Saturday, December 17, 2011

Mushroom Muscle - Mycelium The Most Important Organism Known to Mankind ?

Mushrooms - they are yummy in our tummy, a darling of the gourmet food crowd, a nutritionists delight and  the subject of fascination and  folk history for millennia. The legendary healing properties and superhuman immortality bestowing powers of this fascinating fungi, are a source of widespread symbolism and meaning. Humans across cultures and lands can easily drift off into the collective unconscious' Fantasia fairyland of dancing mushrooms, so deep do our roots grow with the wonderful fungi.

Whilst we have been gathering and munching away for millennia, it is only in the last few years that the significance and might of the mycelium, the invisible organism underneath the mushroom that actually produces it, has gained  more widespread attention.



So what exactly is this mycelium? Mycelium is the thread or filament like body of the fungus which lives inside a substrate. The substrate is usually any decaying matter such as soil or wood, think forest floor or trees as an example. 

The threads or filaments that consist the mycelium are created by the germination of spores, that produce single celled structures known as hyphae or shiro, that branch out and group together in a interwoven and vast network of cells. The fungus  reproduces by spores rather than by seed or photosynthesis as in the case of plants. Mushrooms are actually the "fruit" or "flower" that blooms from the reproducing fungi, carrying more spores to reproduce in the environment.

In order for the  fungus to continue to grow and reproduce it must absorb nutrients from it's environment, that is the soil or tree or log that it has made home. It does this in two stages through its mycelium. Firstly, the hyphae secret enzymes into the decaying substrate - soil or wood. The enzymes help break down and digest  the biological polymers into monomers such as sugars. The mycelium then through facilitated diffusion and active transport absorbs these monomers. Humans take in their food and then within our stomachs enzymes breakdown food for absorption. Fungus - mycelium break down or digest substances prior to absorbing them.

A fungus role is vital within an ecosystem as it helps to decompose organic compounds and recycles the matter back into carbon dioxide, water, minerals and nutrients in the soil. It is a precious food source for many soil invertebrates. The production of carbon dioxide is important to surrounding plants as they rely on it to produce oxygen.
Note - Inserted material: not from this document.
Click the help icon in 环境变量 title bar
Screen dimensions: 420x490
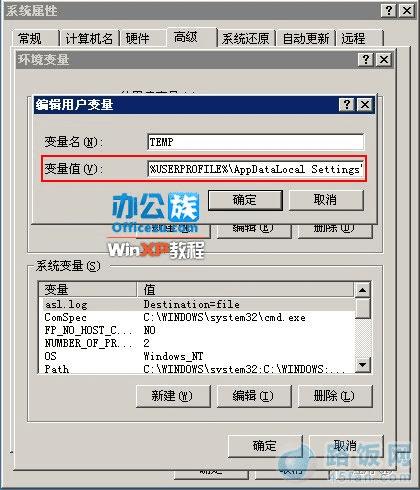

The mycelium assists in increasing the efficiency of water and nutrient absorption for plants and brings resistance to many plants pathogens. There is actually no limit to how large a fungus can grow due to its rapid ability to breakdown organics in the soil and an equally fast distribution of nutrients through its dynamic network, along with great resistance to pathogens and it's rapid repair response after damage. The largest reported organism in the world is in eastern Oregon, a mycelial mat (mycelium) that spans 2.400 acres and is believed to be 2,200 years of age.



Due to it's ability to decompose organic matter, and recycle it back into the ecosystem to further enhance life around it, mycelium may very well prove to one of the most significant organisms that graces the planet earth. As pollutants and contaminants in soil such as pesticides and petroleum are in fact organic molecules, fungi has the potential, as a bioremediator, for removing their harmful presence from the environment.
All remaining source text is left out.